Open-source text editor software

Metapad is an open-source text editor for Microsoft Windows, developed by Alexander Davidson since 1999. The aim of Metapad is to provide a near drop-in replacement of Notepad in Windows. Metapad was distributed as freeware for the first ten years of its existence. On March 20, 2009, the 10th anniversary of its initial release, the Metapad source code was released under GPL-3.0-or-later.

Some of its key features include:
- No file size limit under Windows 9x
- UNIX text file support
- Commit word wrap
- Tab and newline search
- Hyperlinking support
- Auto-indent mode
- Block indent and unindent
- Toolbar button for always on top
- Language plugin support (though English is British-only)
- Can replace Windows Notepad
- A 'portability mode' to leave no traces in Windows Registry or export your Metapad settings to a new computer
- Semi-translucency mode (early versions)

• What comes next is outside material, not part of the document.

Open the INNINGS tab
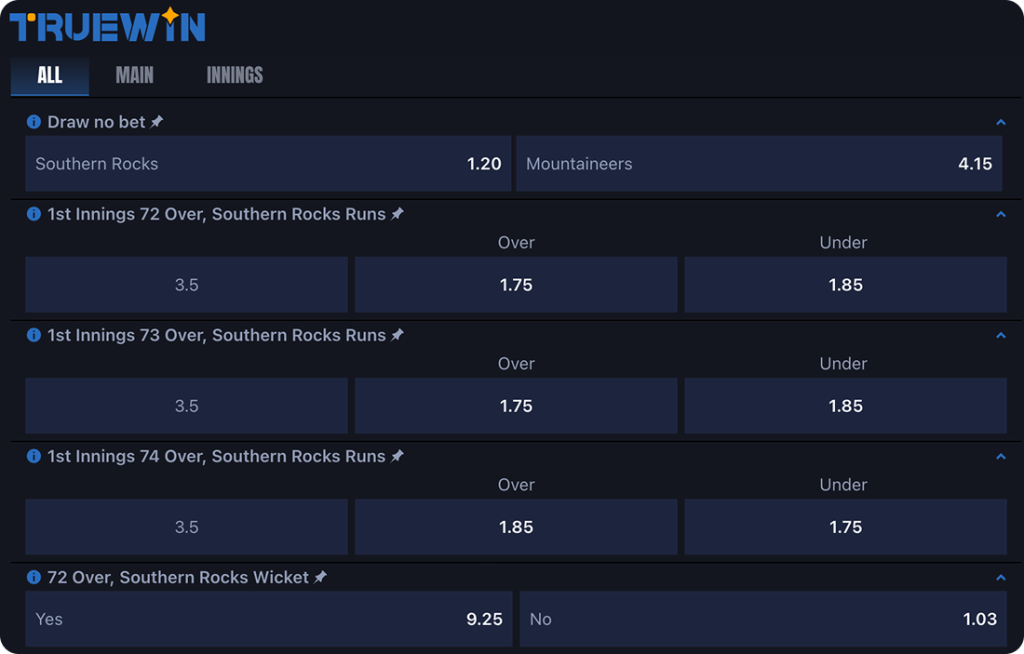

Metapad is programmed in pure ANSI C with the Win32 API. There are two versions of Metapad: a full and LE (light edition) version. The full version uses the RichEdit control which boasts more features, while the LE version uses the faster Edit control.

== Reception ==
Metapad received 3.5/5 score in a 2013 PC World review, with journalist Mark O'Neill appreciating the robustness of its find-and-replace feature and the ability to quickly exit the application using the Escape key. He disliked the lack of a tabbed interface, however. CNET Download gave it a 4.5/5 score in a 2011 review, with the staff writer proclaiming, "This program should be added to any Windows system, and will soon become the preferred text editor for novices and advanced users alike". Andy Shaw of Web User agreed with O'Neill with regard to the lack of a tabbed interface but appreciated its simplicity overall: "The great thing about Metapad is that it isn't crammed with an overwhelming array of tools. It keeps things simple by only offering a few basics on top of what Notepad provides, such as drag-and-drop editing, a useful toolbar and a favourites list". He gave it four stars out of five in a 2016 review.